Diane Brisebois, president and CEO of the Retail Council of Canada, said that although shortly before the pandemic Hudson’s Bay tried to cater more to a generation of younger shoppers that bought online, it didn’t help that the company’s primary market for a long time was an older demographic.
“It wasn’t obvious that people would just jump online,” she said in an interview.
Brisebois also noted their effort was tempered by COVID-19 lockdowns and an already competitive online market.

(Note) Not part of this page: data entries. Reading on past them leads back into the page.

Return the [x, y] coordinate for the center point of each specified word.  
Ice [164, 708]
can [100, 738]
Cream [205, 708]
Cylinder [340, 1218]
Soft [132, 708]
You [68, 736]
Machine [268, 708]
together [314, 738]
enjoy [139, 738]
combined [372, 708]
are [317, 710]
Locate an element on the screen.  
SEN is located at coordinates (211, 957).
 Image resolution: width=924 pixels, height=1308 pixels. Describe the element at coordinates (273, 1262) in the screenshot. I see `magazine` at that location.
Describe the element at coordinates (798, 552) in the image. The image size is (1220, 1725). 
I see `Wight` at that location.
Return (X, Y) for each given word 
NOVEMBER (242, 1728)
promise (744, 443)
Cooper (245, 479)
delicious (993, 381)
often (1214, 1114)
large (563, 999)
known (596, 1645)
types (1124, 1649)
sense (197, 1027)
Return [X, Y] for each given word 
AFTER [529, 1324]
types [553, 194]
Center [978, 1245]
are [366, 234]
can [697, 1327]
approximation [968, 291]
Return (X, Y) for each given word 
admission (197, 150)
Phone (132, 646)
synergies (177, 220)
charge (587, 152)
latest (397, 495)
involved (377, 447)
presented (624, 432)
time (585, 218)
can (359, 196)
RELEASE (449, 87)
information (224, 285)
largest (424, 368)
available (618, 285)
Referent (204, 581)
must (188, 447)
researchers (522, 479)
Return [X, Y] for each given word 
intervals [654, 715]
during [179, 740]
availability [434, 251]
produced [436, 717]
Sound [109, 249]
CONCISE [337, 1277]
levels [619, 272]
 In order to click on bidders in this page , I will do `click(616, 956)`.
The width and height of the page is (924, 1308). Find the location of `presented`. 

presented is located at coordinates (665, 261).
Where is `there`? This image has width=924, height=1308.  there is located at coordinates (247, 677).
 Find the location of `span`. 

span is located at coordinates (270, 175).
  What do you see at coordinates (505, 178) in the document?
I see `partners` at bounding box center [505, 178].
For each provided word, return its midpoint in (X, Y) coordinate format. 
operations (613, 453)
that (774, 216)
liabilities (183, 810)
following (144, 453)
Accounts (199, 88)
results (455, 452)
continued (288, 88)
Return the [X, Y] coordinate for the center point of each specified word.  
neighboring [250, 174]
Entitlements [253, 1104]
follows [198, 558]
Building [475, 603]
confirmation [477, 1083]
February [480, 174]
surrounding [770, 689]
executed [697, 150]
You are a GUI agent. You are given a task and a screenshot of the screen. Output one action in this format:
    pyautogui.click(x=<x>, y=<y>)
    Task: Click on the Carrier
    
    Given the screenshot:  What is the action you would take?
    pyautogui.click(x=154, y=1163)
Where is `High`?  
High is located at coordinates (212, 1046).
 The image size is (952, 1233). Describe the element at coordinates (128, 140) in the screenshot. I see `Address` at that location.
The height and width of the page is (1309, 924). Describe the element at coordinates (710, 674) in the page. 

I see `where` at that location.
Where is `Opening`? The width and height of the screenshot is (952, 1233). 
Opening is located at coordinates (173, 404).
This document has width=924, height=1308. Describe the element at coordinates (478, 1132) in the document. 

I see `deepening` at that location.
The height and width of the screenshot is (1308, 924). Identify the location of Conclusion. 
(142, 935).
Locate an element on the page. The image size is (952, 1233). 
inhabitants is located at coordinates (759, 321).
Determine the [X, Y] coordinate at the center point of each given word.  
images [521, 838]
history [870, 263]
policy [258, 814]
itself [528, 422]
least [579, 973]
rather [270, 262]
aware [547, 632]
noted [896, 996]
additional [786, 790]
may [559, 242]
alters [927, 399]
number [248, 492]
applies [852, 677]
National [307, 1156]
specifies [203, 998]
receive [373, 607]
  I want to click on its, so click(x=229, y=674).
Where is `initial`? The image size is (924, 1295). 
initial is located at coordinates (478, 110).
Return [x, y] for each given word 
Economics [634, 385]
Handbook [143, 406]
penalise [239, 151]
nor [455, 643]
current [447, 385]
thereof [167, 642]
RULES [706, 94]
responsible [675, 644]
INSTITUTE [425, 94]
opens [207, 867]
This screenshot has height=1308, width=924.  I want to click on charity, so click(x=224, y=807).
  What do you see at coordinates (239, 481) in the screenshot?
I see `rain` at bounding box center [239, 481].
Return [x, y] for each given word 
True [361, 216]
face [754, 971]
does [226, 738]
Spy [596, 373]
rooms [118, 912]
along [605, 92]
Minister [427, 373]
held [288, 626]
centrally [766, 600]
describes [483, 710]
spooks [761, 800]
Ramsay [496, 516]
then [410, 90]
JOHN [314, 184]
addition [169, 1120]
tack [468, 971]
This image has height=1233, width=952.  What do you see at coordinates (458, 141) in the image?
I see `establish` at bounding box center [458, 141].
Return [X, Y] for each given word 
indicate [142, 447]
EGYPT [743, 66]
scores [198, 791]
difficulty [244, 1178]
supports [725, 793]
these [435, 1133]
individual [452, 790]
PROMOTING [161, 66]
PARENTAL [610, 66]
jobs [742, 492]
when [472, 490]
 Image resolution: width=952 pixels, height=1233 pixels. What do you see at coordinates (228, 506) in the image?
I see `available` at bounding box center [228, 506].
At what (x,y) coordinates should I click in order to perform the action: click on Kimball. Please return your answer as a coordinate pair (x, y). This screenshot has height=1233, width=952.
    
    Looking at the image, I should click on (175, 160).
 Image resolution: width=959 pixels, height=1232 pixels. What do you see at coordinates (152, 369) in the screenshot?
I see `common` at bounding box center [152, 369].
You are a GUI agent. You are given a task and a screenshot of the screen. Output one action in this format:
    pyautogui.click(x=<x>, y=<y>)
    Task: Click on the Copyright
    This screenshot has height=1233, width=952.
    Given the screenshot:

Hutcheson added the company lost sight of giving customers a positive in-store shopping experience while it pivoted to a less-than-ideal e-commerce model.
"It was confusing," she said.
The company's online platform wasn't well-integrated with its physical stores, didn't focus on the unique products the company offered and failed to fully mesh its online platform with store offerings like competing retailers did, she said.
"The customer doesn't think 'I'm going to shop only on my computer or in the store.' They want to be able to do it on the fly, integrated with social media," Hutcheson said.
"Other businesses came along and did that."
— With files from Tara Deschamps in Toronto.